# aufrufende url bei servlets herausfinden



## Sunil (15. Jan 2007)

hallo, 
gibt es eine möglichkeit bei einem servlet request, die aufrufende url herauszufinden ? Danke!


----------



## SlaterB (15. Jan 2007)

jo,


bitte selber nachlesen 
http://java.sun.com/j2ee/sdk_1.3/techdocs/api/javax/servlet/http/HttpServletRequest.html


----------



## Sunil (15. Jan 2007)

Ähm ja vielleicht habe ich die Frage etwas falsch gestellt, also mein Ziel ist es herauszufinden von welcher Seite aus eine andere Seite aufgerufen wurde. Ich habe also eine Seite X, die sowohl von Seite A, Seite B usw aufgerufen werden kann und wenn jemand die Seite x aufgerufen hat, möchte ich feststellen, von wo , also von welcher Seite dieser Aufruf kam. 
So, jtzt hab ischs.
Danke.


----------



## SlaterB (15. Jan 2007)

das ist entweder nicht vorhanden
 (hängt mindestens von der anderen Seite, vielleicht auch vom Browser/ Einstellungen ab?)

oder steht im Header 'referer'

idealerweise ist die aufrufende Seite natürlich direkt im Link angegeben:
http://....?quelle=ichwars
das ersetzt jeden Automatismus


----------



## Sunil (15. Jan 2007)

Referer, das war das Stichwort. Danke :-()
-->Da stehts drinne bzw das brauch ich: request.getHeader("Referer");


----------

### BEREITGESTELLTE EINTRÄGE:
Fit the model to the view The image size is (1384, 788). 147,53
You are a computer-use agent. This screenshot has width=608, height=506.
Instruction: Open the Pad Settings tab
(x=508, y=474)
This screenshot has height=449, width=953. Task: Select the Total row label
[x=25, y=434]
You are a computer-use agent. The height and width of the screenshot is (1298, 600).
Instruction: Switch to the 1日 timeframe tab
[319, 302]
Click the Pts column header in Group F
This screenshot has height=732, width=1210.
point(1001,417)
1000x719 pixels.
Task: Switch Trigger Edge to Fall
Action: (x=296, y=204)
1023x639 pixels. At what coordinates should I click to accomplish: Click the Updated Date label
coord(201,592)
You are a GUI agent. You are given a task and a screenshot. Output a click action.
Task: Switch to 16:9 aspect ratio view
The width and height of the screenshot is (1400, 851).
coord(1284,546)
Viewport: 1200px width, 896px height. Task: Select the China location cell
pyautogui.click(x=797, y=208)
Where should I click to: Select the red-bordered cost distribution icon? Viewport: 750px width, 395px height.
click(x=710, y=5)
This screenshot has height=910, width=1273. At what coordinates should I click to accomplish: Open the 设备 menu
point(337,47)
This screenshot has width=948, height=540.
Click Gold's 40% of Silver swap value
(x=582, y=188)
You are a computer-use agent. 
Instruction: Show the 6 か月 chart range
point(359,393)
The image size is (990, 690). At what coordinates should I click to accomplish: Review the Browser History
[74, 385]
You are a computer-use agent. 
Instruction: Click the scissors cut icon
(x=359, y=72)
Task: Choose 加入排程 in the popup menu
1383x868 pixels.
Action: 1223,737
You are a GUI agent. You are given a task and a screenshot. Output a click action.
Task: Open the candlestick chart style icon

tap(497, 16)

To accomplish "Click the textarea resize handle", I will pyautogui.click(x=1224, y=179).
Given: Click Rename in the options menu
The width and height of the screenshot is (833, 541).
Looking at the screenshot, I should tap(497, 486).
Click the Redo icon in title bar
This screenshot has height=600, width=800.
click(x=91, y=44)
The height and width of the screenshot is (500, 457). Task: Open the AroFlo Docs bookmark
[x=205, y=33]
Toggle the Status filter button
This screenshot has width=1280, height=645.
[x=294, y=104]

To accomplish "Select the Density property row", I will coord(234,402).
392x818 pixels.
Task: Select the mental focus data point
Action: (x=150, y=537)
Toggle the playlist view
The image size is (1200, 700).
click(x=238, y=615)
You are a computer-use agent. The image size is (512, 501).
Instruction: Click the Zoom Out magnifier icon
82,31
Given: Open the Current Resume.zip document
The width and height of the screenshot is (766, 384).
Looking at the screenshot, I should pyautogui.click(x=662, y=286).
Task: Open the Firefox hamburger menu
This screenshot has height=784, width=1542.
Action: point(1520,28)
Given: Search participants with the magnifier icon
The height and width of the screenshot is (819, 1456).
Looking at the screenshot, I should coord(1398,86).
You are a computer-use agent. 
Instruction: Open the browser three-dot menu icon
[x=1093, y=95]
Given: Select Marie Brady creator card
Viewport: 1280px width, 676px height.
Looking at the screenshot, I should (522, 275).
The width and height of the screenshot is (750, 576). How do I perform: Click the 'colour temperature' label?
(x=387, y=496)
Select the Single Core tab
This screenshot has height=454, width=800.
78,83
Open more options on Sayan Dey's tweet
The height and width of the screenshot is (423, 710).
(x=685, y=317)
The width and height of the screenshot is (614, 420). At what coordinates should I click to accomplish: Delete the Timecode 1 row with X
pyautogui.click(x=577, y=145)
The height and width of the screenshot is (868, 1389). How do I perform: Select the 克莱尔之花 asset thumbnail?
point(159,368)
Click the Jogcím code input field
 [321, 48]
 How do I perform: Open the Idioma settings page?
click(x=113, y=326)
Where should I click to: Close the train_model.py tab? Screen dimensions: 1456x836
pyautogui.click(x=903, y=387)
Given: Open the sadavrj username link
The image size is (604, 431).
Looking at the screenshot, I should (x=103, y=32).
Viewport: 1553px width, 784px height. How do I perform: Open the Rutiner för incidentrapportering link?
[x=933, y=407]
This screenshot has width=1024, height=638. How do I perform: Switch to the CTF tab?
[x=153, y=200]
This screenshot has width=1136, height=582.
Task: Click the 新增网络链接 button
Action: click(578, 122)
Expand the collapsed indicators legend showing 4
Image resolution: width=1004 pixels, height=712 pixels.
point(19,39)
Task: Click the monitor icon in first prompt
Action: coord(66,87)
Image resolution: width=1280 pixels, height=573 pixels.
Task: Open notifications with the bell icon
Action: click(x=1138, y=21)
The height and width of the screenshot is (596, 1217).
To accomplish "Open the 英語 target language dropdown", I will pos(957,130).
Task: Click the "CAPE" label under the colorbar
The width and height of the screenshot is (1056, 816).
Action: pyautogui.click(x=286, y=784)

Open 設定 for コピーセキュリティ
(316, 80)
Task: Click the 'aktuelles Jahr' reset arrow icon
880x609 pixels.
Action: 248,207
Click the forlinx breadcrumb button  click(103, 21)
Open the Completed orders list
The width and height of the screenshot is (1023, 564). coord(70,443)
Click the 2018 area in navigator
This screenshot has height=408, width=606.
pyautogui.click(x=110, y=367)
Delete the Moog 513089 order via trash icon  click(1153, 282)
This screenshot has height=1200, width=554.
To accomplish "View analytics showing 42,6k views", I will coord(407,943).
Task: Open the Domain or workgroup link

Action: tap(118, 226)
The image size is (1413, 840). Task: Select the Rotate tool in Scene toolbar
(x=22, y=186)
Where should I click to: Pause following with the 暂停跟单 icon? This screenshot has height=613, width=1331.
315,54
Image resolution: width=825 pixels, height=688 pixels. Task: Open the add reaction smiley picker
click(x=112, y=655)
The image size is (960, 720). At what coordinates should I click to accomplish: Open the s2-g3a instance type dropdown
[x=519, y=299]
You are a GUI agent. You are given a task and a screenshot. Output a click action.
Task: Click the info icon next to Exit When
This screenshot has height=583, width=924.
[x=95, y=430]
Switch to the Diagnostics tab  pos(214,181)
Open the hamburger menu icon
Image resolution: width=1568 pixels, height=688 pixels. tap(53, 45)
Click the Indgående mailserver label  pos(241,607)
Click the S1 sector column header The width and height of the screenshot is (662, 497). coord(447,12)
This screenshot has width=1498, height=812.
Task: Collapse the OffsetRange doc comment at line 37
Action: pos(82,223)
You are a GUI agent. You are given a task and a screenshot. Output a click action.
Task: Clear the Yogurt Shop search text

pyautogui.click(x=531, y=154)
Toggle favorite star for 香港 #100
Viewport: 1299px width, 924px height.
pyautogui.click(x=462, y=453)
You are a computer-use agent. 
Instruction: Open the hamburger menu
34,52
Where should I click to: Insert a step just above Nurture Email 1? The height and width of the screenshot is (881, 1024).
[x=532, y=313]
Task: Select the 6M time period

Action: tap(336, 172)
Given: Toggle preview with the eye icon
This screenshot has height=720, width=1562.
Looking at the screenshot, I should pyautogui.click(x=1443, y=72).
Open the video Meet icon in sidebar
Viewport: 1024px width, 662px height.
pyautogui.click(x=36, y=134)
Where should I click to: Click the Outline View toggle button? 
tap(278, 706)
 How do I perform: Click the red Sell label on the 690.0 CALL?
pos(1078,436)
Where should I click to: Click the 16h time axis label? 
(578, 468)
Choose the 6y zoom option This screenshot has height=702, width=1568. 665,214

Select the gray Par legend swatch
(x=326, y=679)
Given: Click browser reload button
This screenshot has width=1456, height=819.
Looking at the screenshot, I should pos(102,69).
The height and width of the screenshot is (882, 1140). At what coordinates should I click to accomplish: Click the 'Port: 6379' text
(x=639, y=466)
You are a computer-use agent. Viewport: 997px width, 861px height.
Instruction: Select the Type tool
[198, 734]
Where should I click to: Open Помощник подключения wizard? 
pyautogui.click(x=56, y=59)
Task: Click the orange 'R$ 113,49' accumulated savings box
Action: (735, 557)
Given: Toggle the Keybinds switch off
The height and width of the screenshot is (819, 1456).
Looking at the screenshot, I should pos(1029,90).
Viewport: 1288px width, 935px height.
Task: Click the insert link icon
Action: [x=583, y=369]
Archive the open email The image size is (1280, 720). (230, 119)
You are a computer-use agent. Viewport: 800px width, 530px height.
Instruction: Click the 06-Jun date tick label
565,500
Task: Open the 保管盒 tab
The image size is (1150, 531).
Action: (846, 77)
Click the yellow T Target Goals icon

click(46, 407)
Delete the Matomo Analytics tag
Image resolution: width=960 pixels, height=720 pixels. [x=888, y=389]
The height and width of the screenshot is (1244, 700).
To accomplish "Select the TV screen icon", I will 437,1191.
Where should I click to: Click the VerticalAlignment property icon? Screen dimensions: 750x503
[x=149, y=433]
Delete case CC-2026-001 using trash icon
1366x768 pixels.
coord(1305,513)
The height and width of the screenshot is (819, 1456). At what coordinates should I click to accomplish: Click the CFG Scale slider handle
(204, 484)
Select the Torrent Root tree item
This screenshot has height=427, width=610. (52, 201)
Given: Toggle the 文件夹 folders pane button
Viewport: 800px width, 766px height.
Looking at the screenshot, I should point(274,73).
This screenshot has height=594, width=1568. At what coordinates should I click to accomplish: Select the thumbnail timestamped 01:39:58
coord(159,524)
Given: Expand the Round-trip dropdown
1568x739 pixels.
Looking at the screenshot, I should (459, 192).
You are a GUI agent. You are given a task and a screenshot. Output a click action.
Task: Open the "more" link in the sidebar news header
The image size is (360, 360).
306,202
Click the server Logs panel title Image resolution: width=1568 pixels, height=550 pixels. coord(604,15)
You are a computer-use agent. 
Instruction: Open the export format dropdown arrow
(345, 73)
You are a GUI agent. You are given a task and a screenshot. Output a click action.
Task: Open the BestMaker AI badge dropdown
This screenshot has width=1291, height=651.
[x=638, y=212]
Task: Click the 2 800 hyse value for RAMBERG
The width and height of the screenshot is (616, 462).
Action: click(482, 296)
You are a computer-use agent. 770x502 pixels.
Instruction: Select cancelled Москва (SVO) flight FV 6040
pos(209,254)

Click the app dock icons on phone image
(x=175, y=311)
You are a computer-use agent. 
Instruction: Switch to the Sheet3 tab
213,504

### AUFGABENSTELLUNG:
Zitieren Sie aus dem Forenthread zur aufrufenden URL wortgetreu alles von „idealerweise ist die“ bis einschließlich „Stichwort. Danke :-()“.

### ERWARTETE ANTWORT:
idealerweise ist die aufrufende Seite natürlich direkt im Link angegeben:
http://....?quelle=ichwars
das ersetzt jeden Automatismus


----------



## Sunil (15. Jan 2007)

Referer, das war das Stichwort. Danke :-()